**TRY IT**
Keep to one stretch of the data below, the lines from the one with "Task: Click the undo arrow icon" up to and including the one with "Image resolution: width=1168", and return that stretch exactly.
+++ RECORD SET
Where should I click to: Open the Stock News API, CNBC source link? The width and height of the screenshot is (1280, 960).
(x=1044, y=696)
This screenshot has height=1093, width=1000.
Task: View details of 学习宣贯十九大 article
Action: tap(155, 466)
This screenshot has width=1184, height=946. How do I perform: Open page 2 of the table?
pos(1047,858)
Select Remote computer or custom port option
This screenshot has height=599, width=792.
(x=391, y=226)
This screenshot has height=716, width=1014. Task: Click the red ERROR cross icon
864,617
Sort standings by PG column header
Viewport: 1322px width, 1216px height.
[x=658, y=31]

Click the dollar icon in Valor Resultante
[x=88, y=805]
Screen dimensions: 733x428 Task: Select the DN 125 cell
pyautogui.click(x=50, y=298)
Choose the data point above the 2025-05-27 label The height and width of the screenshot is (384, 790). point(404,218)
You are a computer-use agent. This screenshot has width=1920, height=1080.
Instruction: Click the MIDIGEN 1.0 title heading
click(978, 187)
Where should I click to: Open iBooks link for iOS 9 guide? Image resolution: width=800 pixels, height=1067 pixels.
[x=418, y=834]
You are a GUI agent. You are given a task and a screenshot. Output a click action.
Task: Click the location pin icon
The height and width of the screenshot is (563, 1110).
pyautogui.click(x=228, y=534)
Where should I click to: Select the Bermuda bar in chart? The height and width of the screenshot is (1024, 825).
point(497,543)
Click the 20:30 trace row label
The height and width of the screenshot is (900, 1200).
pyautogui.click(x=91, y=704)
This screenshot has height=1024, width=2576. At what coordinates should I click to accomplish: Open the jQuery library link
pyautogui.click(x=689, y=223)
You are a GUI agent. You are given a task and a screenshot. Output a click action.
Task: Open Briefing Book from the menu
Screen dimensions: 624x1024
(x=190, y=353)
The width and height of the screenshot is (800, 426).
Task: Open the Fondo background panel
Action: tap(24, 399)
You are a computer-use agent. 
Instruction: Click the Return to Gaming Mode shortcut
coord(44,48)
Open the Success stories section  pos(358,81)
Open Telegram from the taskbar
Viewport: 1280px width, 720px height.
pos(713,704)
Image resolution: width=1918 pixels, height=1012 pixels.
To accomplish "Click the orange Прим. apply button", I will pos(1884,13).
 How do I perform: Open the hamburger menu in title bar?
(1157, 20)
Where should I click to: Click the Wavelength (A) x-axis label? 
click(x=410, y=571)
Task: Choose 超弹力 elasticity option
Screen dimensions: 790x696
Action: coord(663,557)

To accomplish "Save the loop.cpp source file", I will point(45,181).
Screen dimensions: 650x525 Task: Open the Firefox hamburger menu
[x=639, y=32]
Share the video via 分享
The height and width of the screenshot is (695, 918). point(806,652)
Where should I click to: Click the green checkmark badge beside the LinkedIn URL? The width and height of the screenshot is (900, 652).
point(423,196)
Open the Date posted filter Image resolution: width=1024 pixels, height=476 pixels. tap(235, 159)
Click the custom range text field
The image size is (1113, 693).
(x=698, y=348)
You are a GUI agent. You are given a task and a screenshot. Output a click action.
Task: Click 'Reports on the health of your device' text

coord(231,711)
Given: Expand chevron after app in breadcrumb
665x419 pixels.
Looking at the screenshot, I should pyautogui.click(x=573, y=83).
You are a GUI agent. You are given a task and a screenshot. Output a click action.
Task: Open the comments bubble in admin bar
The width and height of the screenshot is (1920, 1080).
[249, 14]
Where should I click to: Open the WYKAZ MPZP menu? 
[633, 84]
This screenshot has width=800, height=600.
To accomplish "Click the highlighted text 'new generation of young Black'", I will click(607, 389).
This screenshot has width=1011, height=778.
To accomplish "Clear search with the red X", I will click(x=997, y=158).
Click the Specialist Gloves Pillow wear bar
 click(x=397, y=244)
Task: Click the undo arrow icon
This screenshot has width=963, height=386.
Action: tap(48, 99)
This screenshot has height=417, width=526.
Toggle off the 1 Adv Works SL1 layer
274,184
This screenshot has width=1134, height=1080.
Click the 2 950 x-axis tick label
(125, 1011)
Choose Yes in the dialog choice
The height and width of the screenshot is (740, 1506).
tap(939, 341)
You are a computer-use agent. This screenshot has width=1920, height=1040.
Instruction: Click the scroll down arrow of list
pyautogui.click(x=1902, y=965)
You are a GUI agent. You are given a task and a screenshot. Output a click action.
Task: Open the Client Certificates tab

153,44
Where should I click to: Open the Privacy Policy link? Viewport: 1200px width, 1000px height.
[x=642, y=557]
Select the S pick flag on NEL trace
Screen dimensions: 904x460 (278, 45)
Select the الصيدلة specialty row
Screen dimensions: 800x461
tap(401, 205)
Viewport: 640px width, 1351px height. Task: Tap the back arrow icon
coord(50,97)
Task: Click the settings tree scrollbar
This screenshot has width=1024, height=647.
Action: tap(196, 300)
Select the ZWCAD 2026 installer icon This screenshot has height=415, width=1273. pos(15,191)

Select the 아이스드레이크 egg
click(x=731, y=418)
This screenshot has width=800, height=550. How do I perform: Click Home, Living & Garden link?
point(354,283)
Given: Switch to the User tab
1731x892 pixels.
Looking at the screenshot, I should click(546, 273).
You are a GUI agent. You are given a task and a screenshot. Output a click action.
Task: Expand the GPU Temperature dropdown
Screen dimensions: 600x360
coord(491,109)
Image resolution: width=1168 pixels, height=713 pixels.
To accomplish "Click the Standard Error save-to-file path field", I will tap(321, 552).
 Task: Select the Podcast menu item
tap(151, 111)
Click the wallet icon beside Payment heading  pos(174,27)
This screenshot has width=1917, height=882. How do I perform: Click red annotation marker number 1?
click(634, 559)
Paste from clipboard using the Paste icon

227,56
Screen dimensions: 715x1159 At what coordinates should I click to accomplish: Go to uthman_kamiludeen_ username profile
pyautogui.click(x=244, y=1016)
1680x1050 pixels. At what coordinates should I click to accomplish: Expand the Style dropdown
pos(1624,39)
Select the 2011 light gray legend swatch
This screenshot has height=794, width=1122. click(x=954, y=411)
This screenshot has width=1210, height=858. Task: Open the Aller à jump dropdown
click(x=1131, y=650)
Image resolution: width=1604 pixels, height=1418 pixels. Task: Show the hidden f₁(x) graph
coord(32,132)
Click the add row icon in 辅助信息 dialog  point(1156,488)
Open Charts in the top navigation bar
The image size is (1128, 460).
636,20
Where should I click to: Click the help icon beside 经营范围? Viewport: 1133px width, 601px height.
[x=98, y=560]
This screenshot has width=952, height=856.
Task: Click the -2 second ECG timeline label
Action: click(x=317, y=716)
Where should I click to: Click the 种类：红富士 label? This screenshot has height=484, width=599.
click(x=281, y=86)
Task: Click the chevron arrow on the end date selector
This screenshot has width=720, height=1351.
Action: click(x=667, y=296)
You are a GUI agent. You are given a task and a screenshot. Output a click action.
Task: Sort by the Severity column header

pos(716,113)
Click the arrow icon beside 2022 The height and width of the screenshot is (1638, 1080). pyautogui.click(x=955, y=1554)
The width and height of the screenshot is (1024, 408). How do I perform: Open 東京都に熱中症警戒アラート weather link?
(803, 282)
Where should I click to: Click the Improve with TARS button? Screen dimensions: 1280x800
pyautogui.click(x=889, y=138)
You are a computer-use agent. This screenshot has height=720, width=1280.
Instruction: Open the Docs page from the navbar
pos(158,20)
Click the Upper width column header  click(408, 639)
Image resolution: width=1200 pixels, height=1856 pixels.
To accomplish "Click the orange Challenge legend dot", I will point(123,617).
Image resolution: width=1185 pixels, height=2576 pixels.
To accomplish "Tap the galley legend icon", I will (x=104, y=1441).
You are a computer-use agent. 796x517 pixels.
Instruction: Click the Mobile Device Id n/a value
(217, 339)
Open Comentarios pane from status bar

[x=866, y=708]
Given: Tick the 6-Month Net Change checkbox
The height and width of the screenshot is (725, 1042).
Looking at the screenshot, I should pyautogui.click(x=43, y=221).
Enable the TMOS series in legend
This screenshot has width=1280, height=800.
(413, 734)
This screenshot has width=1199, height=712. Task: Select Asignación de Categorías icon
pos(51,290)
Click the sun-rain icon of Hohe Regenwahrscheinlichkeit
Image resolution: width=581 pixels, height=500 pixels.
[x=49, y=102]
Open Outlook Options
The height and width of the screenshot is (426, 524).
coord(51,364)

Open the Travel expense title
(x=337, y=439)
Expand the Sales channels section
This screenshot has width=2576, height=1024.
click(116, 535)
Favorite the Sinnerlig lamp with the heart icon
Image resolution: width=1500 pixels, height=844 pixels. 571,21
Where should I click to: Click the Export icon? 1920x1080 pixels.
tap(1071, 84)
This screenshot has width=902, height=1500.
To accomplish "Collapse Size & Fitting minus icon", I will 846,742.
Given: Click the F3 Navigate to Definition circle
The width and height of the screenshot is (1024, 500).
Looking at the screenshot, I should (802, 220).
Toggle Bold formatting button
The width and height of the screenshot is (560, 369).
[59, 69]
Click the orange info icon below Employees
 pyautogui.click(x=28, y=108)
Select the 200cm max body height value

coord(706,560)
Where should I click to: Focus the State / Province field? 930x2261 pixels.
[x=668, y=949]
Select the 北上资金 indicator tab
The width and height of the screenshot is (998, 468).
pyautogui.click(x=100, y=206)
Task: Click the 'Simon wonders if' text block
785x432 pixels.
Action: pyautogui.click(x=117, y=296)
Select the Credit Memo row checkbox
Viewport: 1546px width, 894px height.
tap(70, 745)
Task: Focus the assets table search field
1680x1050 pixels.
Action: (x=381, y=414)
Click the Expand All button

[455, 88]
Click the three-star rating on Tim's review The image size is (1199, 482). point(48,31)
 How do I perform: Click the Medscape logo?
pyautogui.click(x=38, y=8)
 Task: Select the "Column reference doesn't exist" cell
++++++
**RESULT FOR THIS TASK**
Task: Click the undo arrow icon
This screenshot has width=963, height=386.
Action: tap(48, 99)
This screenshot has height=417, width=526.
Toggle off the 1 Adv Works SL1 layer
274,184
This screenshot has width=1134, height=1080.
Click the 2 950 x-axis tick label
(125, 1011)
Choose Yes in the dialog choice
The height and width of the screenshot is (740, 1506).
tap(939, 341)
You are a computer-use agent. This screenshot has width=1920, height=1040.
Instruction: Click the scroll down arrow of list
pyautogui.click(x=1902, y=965)
You are a GUI agent. You are given a task and a screenshot. Output a click action.
Task: Open the Client Certificates tab

153,44
Where should I click to: Open the Privacy Policy link? Viewport: 1200px width, 1000px height.
[x=642, y=557]
Select the S pick flag on NEL trace
Screen dimensions: 904x460 (278, 45)
Select the الصيدلة specialty row
Screen dimensions: 800x461
tap(401, 205)
Viewport: 640px width, 1351px height. Task: Tap the back arrow icon
coord(50,97)
Task: Click the settings tree scrollbar
This screenshot has width=1024, height=647.
Action: tap(196, 300)
Select the ZWCAD 2026 installer icon This screenshot has height=415, width=1273. pos(15,191)

Select the 아이스드레이크 egg
click(x=731, y=418)
This screenshot has width=800, height=550. How do I perform: Click Home, Living & Garden link?
point(354,283)
Given: Switch to the User tab
1731x892 pixels.
Looking at the screenshot, I should click(546, 273).
You are a GUI agent. You are given a task and a screenshot. Output a click action.
Task: Expand the GPU Temperature dropdown
Screen dimensions: 600x360
coord(491,109)
Image resolution: width=1168 pixels, height=713 pixels.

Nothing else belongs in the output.